**Saved entries:**
::::
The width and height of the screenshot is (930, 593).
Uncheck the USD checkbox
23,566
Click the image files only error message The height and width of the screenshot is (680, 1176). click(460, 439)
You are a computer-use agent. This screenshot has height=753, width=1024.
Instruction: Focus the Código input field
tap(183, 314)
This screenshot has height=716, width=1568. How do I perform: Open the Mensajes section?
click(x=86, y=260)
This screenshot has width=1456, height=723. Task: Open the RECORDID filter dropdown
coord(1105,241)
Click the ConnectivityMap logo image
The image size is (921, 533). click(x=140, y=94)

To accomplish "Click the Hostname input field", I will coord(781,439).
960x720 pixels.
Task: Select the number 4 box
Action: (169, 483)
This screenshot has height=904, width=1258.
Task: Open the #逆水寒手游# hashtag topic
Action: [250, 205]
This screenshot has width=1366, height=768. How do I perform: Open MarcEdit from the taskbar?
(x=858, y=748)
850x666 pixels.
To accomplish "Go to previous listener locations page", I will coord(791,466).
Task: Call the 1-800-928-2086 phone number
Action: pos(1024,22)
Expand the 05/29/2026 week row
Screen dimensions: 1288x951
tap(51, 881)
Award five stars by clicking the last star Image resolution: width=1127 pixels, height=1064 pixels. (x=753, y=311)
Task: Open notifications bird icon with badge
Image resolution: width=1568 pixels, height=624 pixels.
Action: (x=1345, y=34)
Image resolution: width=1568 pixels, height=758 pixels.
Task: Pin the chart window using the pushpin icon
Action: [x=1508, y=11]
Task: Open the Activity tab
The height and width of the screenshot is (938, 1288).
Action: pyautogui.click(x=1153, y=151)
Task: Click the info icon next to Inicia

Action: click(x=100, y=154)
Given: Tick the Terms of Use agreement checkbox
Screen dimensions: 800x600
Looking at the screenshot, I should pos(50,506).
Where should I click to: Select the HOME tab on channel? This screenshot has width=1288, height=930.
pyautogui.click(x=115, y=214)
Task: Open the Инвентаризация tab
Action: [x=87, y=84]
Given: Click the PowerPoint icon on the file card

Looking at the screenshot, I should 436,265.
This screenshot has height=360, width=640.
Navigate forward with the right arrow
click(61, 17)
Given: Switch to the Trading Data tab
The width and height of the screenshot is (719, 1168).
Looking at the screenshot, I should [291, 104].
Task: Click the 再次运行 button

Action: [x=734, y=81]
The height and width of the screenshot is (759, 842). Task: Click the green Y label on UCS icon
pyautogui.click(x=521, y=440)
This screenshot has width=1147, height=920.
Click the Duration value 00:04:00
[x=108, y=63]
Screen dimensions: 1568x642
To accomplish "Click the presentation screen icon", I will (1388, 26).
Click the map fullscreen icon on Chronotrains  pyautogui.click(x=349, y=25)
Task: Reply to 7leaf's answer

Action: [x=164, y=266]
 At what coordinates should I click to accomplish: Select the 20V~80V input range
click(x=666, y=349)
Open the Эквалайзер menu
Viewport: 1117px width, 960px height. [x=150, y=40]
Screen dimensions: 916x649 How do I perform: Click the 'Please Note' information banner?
::::
**EXERCISE OBJECTIVE:** Starting at the line with "Task: Reply to 7leaf's answer", restate each line through the end of the records, both ends included, and stop there.

**REPLY:**
Task: Reply to 7leaf's answer

Action: [x=164, y=266]
 At what coordinates should I click to accomplish: Select the 20V~80V input range
click(x=666, y=349)
Open the Эквалайзер menu
Viewport: 1117px width, 960px height. [x=150, y=40]
Screen dimensions: 916x649 How do I perform: Click the 'Please Note' information banner?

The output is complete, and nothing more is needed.